(Collected data entries)
━━━

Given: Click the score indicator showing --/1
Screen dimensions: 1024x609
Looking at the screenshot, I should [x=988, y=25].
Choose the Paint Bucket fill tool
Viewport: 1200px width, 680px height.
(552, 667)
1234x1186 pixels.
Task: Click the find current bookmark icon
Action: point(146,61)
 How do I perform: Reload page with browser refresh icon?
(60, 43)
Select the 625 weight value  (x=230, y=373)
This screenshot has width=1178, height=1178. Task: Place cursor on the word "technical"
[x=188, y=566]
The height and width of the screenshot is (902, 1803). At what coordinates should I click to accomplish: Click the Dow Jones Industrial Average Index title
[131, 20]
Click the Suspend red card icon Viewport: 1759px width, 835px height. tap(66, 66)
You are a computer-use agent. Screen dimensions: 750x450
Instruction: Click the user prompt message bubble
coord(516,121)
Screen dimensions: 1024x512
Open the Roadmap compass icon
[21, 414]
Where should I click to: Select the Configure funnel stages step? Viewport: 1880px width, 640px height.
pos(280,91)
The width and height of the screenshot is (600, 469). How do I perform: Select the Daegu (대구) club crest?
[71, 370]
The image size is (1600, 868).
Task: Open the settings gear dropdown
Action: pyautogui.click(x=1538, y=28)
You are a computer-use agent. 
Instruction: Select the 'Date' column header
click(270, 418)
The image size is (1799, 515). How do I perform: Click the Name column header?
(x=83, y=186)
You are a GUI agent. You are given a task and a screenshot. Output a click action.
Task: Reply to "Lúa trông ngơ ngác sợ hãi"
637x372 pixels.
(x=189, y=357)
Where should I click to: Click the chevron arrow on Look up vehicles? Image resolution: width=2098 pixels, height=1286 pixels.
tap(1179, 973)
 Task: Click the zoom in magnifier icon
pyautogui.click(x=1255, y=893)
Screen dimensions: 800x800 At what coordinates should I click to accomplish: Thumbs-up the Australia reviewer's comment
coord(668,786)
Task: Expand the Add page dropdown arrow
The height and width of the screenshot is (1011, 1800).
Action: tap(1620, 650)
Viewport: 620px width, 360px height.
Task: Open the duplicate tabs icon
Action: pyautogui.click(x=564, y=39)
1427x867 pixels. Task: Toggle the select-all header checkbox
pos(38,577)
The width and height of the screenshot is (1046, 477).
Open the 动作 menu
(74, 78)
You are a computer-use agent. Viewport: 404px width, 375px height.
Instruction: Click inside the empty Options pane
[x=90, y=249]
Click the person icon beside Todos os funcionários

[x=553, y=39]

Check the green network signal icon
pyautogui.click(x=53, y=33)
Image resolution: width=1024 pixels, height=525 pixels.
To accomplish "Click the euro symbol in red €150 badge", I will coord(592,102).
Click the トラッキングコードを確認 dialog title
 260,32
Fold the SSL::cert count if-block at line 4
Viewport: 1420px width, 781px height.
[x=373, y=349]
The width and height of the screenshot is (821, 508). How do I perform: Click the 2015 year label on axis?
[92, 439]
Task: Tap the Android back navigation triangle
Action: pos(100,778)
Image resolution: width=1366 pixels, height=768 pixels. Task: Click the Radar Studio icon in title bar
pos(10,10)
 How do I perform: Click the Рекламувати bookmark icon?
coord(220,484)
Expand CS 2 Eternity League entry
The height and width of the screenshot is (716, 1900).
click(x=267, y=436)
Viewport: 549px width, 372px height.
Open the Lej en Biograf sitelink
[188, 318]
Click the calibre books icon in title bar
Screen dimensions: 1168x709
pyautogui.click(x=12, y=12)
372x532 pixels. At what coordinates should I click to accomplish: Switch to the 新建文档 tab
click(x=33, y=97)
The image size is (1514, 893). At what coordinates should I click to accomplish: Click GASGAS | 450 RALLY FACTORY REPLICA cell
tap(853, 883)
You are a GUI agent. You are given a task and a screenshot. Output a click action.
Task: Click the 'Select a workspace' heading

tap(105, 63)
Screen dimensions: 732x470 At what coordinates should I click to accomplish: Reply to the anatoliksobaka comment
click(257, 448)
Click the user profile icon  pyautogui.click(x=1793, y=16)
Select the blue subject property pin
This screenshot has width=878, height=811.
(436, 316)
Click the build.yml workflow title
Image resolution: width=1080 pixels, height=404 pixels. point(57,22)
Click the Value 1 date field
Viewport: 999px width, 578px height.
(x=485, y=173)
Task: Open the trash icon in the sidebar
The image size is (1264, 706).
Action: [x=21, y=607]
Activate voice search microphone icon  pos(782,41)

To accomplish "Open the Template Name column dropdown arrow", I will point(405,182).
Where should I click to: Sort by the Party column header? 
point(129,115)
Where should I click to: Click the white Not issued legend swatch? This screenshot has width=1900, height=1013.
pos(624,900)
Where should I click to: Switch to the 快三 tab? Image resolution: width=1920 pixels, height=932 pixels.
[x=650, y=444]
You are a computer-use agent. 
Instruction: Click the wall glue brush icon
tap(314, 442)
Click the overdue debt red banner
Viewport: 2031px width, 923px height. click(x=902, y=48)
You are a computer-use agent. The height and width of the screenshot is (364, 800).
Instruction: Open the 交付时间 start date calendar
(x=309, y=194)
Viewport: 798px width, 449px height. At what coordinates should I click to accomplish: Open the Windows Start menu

━━━

§ **PROBLEM STATEMENT**: Nothing should be omitted or altered. Retype the records exactly.

§ **FINISHED TASK**:
Given: Click the score indicator showing --/1
Screen dimensions: 1024x609
Looking at the screenshot, I should [x=988, y=25].
Choose the Paint Bucket fill tool
Viewport: 1200px width, 680px height.
(552, 667)
1234x1186 pixels.
Task: Click the find current bookmark icon
Action: point(146,61)
 How do I perform: Reload page with browser refresh icon?
(60, 43)
Select the 625 weight value  (x=230, y=373)
This screenshot has width=1178, height=1178. Task: Place cursor on the word "technical"
[x=188, y=566]
The height and width of the screenshot is (902, 1803). At what coordinates should I click to accomplish: Click the Dow Jones Industrial Average Index title
[131, 20]
Click the Suspend red card icon Viewport: 1759px width, 835px height. tap(66, 66)
You are a computer-use agent. Screen dimensions: 750x450
Instruction: Click the user prompt message bubble
coord(516,121)
Screen dimensions: 1024x512
Open the Roadmap compass icon
[21, 414]
Where should I click to: Select the Configure funnel stages step? Viewport: 1880px width, 640px height.
pos(280,91)
The width and height of the screenshot is (600, 469). How do I perform: Select the Daegu (대구) club crest?
[71, 370]
The image size is (1600, 868).
Task: Open the settings gear dropdown
Action: pyautogui.click(x=1538, y=28)
You are a computer-use agent. 
Instruction: Select the 'Date' column header
click(270, 418)
The image size is (1799, 515). How do I perform: Click the Name column header?
(x=83, y=186)
You are a GUI agent. You are given a task and a screenshot. Output a click action.
Task: Reply to "Lúa trông ngơ ngác sợ hãi"
637x372 pixels.
(x=189, y=357)
Where should I click to: Click the chevron arrow on Look up vehicles? Image resolution: width=2098 pixels, height=1286 pixels.
tap(1179, 973)
 Task: Click the zoom in magnifier icon
pyautogui.click(x=1255, y=893)
Screen dimensions: 800x800 At what coordinates should I click to accomplish: Thumbs-up the Australia reviewer's comment
coord(668,786)
Task: Expand the Add page dropdown arrow
The height and width of the screenshot is (1011, 1800).
Action: tap(1620, 650)
Viewport: 620px width, 360px height.
Task: Open the duplicate tabs icon
Action: pyautogui.click(x=564, y=39)
1427x867 pixels. Task: Toggle the select-all header checkbox
pos(38,577)
The width and height of the screenshot is (1046, 477).
Open the 动作 menu
(74, 78)
You are a computer-use agent. Viewport: 404px width, 375px height.
Instruction: Click inside the empty Options pane
[x=90, y=249]
Click the person icon beside Todos os funcionários

[x=553, y=39]

Check the green network signal icon
pyautogui.click(x=53, y=33)
Image resolution: width=1024 pixels, height=525 pixels.
To accomplish "Click the euro symbol in red €150 badge", I will coord(592,102).
Click the トラッキングコードを確認 dialog title
 260,32
Fold the SSL::cert count if-block at line 4
Viewport: 1420px width, 781px height.
[x=373, y=349]
The width and height of the screenshot is (821, 508). How do I perform: Click the 2015 year label on axis?
[92, 439]
Task: Tap the Android back navigation triangle
Action: pos(100,778)
Image resolution: width=1366 pixels, height=768 pixels. Task: Click the Radar Studio icon in title bar
pos(10,10)
 How do I perform: Click the Рекламувати bookmark icon?
coord(220,484)
Expand CS 2 Eternity League entry
The height and width of the screenshot is (716, 1900).
click(x=267, y=436)
Viewport: 549px width, 372px height.
Open the Lej en Biograf sitelink
[188, 318]
Click the calibre books icon in title bar
Screen dimensions: 1168x709
pyautogui.click(x=12, y=12)
372x532 pixels. At what coordinates should I click to accomplish: Switch to the 新建文档 tab
click(x=33, y=97)
The image size is (1514, 893). At what coordinates should I click to accomplish: Click GASGAS | 450 RALLY FACTORY REPLICA cell
tap(853, 883)
You are a GUI agent. You are given a task and a screenshot. Output a click action.
Task: Click the 'Select a workspace' heading

tap(105, 63)
Screen dimensions: 732x470 At what coordinates should I click to accomplish: Reply to the anatoliksobaka comment
click(257, 448)
Click the user profile icon  pyautogui.click(x=1793, y=16)
Select the blue subject property pin
This screenshot has width=878, height=811.
(436, 316)
Click the build.yml workflow title
Image resolution: width=1080 pixels, height=404 pixels. point(57,22)
Click the Value 1 date field
Viewport: 999px width, 578px height.
(x=485, y=173)
Task: Open the trash icon in the sidebar
The image size is (1264, 706).
Action: [x=21, y=607]
Activate voice search microphone icon  pos(782,41)

To accomplish "Open the Template Name column dropdown arrow", I will point(405,182).
Where should I click to: Sort by the Party column header? 
point(129,115)
Where should I click to: Click the white Not issued legend swatch? This screenshot has width=1900, height=1013.
pos(624,900)
Where should I click to: Switch to the 快三 tab? Image resolution: width=1920 pixels, height=932 pixels.
[x=650, y=444]
You are a computer-use agent. 
Instruction: Click the wall glue brush icon
tap(314, 442)
Click the overdue debt red banner
Viewport: 2031px width, 923px height. click(x=902, y=48)
You are a computer-use agent. The height and width of the screenshot is (364, 800).
Instruction: Open the 交付时间 start date calendar
(x=309, y=194)
Viewport: 798px width, 449px height. At what coordinates should I click to accomplish: Open the Windows Start menu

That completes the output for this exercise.